I went to temples with my mom, covering my head and following customs I no longer fully understood.
I tried to reconnect with the house help who had watched me grow up. I walked the lanes of my childhood, desperate to feel rooted again.
It didn’t work.
Slowly, it dawned on me: I finally understood their version of the NRI label.
NRI: Not Really Indian.
In the authoritative voice of the neighborhood aunty, here’s my “case file”:
I’m tall, a partner at a top tech firm, hold three postgraduate degrees, live in the US, and own my home. On paper, that’s their dream Indian man, not their daughter. How do you marry off a woman who has accidentally become the groom?
I’m in my late thirties and unmarried—automatic “spoiled goods.” People looked at me like I was irreparably broken, and kept their daughters at a distance in case it was contagious.
I don’t cook. My thoughtful, store‑bought gifts couldn’t compete with the homemade coconut barfi their daughters‑in‑law had brought over the previous evening.
Most of these women had never worked outside the home. They looked at my promotions not as achievements but as steps in the wrong direction—further away from the only goal they truly valued: having children.
I don’t understand luxury labels, and I’m perfectly happy in a $10 Amazon t‑shirt. Soon I stopped getting invited to family events. There was a quiet fear I’d turn up in a “cheap salwar kameez” and embarrass the family.
My visible tattoos and eyebrow piercing made it easy to fill in the rest of the story: obviously I was “doing drugs” and “sleeping around.” No questions asked, no facts required.
When I spoke honestly about learning to wash dishes and cook my own food in the US, they didn’t hear growth or independence. They heard that I’d voluntarily left a comfortable life in India just to “become a maid” abroad.
In their eyes, I had failed on every metric that mattered. So they were strangely comfortable handing me over to a country they didn’t care about.
NRI, then, became something else: Not Required (in) India.
I know this isn’t everyone. I know—and desperately hope—that this is a narrow slice of patriarchal north India, not the whole country. But this was my slice. This was the place that raised me. And walking through it as an outsider felt less like travel and more like being quietly orphaned.
And yet, thousands of kilometres away, in the Bay Area, there were people who had never known me as a child and never seen my “potential” version—only the fully complicated, tattooed, late‑thirties one. They let me in anyway.

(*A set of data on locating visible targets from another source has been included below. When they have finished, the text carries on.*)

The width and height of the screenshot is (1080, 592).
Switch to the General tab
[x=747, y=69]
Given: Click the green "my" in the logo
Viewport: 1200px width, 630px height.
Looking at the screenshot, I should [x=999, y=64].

They opened their homes, WhatsApp groups, and dinner tables. They learnt how to say my name properly. They laughed at my very specific Delhi jokes. They showed up when things were hard.

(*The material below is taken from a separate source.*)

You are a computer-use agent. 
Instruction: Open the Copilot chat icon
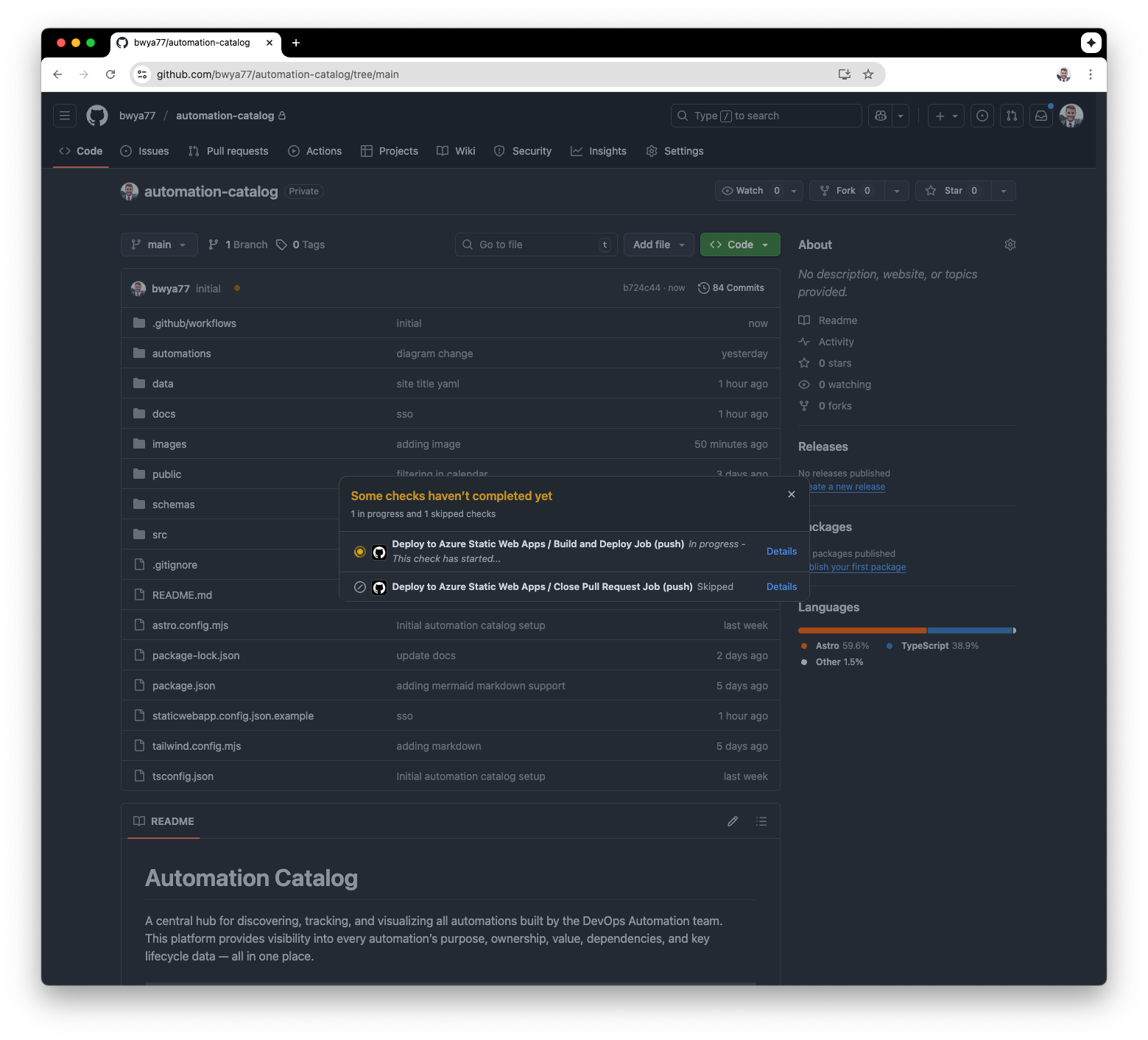[x=881, y=116]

Somewhere between the tech campuses, the desi grocery stores, and the crowded living rooms where we argued about politics and shared biryani, I realised something that NRIs don’t always say out loud: home isn’t the place that claims you. It’s the place that chooses you back.

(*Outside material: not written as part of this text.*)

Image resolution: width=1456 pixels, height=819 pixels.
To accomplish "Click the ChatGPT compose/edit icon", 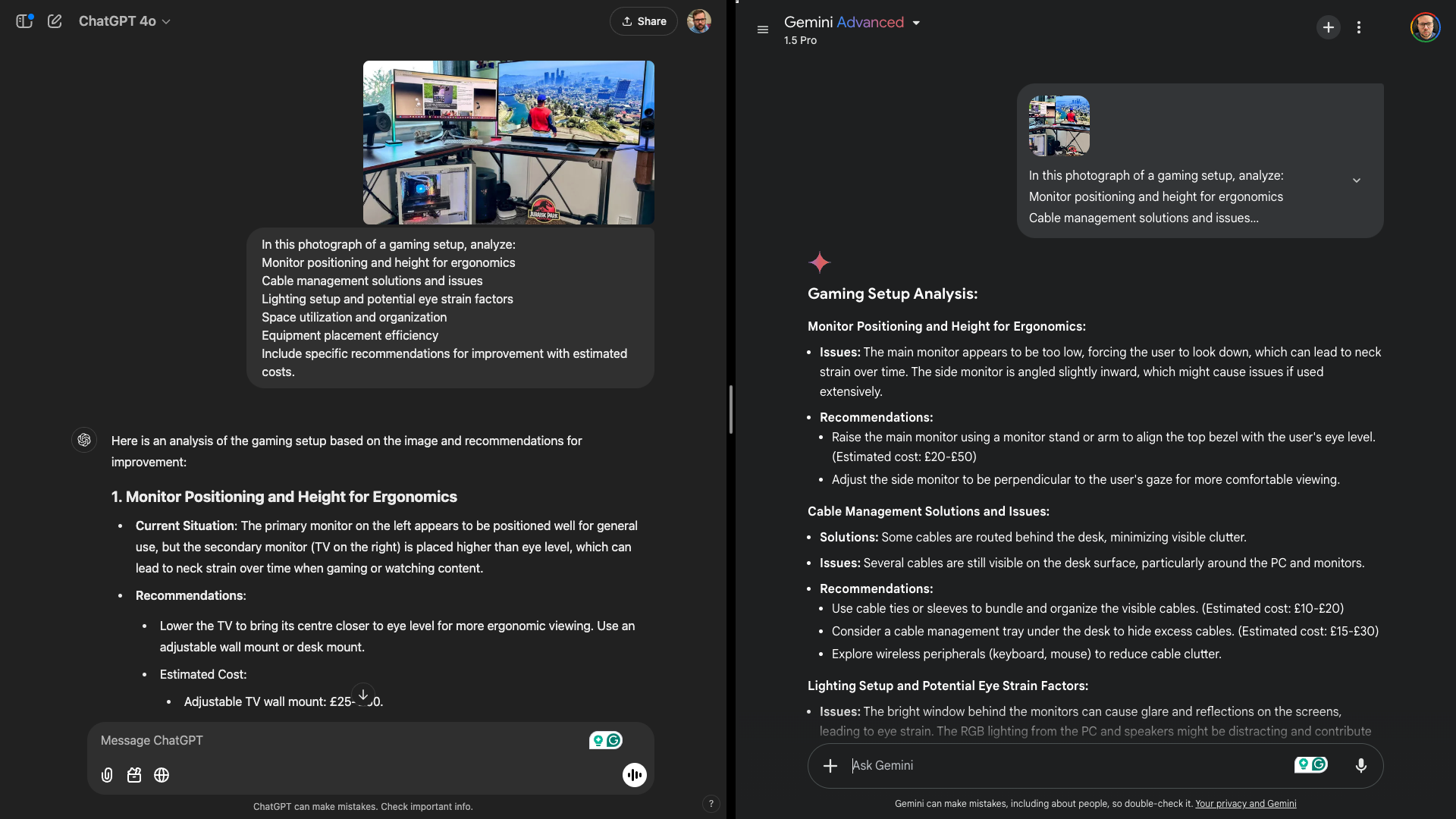I will (54, 21).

Home is where you feel seen and valued. You’re not always born into that family. Sometimes, you get adopted.
For me, the United States isn’t just where I live or where my green card sits in a folder. It’s the place that looked at an Indian woman who no longer fit the script—and made room for her anyway.
This NRI may not be “really Indian” by the old definitions. But she’s finally, fully at hom.